Le mécanisme de résolution unique proposé en juillet 2013 par la Commission a lui aussi été évoqué, et notamment le fonds de résolution qui permettrait, sans préjudice d’une supervision plus stricte, de procéder efficacement à la résolution d’une banque en difficulté, de manière à en minimiser le coût pour le contribuable et pour l’économie réelle. La discussion tourne autour de deux options : un fonds national ou un fonds unique. Ce fonds serait alimenté par le secteur financier, et comme Jeroen Dijsselbloem l’a dit, cela pourrait prendre un certain temps avant que ce fonds ne soit de disponibilités adéquates. Le MES pourrait ici servir de manne transitoire.
En marge de la rencontre des ministre des Finances, le 15 octobre, le ministre des Finances Luc Frieden a eu une entrevue avec Michel Barnier, commissaire en charge du marché intérieur et des services, pour discuter de l'Union bancaire.
Lors de cette entrevue, Luc Frieden a rappelé les points saillants de la position luxembourgeoise quant à la mise en œuvre d'une Union bancaire qui doit reposer sur trois piliers, à savoir un mécanisme de supervision unique, un mécanisme de résolution ainsi qu'un mécanisme de garantie de dépôt. À l'heure actuelle, les négociations concernent la mise en place d'une résolution unique dont les contours exacts ne sont pas encore définis. Dans ce contexte, le Luxembourg plaide pour la création d'un fonds de résolution unique, soutenant ainsi la proposition soumise par la Commission européenne.

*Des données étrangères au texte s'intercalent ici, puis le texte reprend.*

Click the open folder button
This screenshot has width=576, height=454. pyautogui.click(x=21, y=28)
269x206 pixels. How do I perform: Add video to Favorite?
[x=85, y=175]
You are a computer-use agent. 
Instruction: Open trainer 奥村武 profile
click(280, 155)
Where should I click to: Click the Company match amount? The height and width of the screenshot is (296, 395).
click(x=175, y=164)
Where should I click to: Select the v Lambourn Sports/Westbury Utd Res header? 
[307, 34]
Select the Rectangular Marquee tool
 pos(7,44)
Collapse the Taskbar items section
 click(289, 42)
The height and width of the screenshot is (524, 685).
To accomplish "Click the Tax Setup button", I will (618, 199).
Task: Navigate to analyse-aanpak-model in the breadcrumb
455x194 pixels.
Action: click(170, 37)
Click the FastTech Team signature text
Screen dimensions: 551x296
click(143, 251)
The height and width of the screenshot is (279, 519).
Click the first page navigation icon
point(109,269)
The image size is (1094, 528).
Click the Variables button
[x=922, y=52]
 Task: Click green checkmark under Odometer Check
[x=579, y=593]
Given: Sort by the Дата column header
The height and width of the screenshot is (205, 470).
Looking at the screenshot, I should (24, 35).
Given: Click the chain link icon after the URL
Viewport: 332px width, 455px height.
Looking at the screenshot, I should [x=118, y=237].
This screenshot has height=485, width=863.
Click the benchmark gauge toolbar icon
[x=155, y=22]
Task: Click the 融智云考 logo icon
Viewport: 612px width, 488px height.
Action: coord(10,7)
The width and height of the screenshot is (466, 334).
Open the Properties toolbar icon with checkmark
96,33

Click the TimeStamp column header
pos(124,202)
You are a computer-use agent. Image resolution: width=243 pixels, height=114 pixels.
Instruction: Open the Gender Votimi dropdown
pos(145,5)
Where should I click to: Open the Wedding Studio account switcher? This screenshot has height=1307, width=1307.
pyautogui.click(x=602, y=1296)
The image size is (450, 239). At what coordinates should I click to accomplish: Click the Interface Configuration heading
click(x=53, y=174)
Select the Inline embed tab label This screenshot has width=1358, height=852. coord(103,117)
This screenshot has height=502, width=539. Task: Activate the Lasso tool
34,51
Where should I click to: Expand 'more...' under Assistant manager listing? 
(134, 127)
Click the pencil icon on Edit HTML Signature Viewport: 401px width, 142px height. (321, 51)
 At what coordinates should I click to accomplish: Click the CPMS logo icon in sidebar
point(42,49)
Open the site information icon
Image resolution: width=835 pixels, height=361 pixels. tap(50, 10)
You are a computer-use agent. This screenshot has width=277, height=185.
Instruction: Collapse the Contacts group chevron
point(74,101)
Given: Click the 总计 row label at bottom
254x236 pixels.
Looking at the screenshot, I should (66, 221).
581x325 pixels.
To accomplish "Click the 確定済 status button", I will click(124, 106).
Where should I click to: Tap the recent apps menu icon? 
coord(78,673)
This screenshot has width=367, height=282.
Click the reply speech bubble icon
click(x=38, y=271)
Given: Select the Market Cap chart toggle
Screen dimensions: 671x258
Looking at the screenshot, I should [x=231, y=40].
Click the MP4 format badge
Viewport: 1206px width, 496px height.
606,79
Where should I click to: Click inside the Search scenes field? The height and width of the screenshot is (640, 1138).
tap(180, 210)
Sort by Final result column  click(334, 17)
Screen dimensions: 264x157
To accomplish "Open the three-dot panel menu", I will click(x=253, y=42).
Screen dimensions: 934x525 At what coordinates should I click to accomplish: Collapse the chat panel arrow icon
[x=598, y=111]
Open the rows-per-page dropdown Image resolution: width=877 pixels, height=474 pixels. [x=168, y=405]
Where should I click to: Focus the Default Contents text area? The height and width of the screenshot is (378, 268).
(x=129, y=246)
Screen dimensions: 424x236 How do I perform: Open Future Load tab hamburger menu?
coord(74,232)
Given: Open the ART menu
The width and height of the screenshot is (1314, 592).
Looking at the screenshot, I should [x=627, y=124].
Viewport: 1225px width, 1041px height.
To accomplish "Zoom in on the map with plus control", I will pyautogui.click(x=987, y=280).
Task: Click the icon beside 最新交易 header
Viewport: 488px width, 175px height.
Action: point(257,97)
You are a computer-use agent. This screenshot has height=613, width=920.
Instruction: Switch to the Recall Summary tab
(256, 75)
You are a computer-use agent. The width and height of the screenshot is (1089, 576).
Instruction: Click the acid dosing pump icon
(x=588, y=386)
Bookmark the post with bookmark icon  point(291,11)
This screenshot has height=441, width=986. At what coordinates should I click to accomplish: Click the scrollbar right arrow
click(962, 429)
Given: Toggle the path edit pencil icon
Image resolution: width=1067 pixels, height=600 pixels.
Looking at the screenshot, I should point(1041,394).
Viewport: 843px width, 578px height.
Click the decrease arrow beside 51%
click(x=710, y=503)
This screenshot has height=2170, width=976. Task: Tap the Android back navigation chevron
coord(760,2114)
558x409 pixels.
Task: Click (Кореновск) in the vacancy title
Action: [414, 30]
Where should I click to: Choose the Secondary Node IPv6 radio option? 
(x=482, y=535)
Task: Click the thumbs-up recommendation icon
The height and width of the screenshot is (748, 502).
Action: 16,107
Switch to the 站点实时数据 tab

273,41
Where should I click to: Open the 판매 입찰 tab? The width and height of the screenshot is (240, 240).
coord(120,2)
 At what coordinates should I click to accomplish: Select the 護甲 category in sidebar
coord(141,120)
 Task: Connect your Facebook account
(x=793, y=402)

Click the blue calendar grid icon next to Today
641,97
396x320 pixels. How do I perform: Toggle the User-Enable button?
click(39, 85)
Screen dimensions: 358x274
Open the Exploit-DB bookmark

Luc Frieden a par ailleurs sensibilisé le commissaire à la gouvernance de la résolution en mettant en avant l'importance d'une solution pan-européenne dans la composition des organes de décision. Luc Frieden a en effet mis en garde contre un modèle de gouvernance qui reflète les intérêts nationaux des États membres au détriment d'une approche réellement européenne, inspirée par le marché intérieur, dans la mise en œuvre de l'Union bancaire.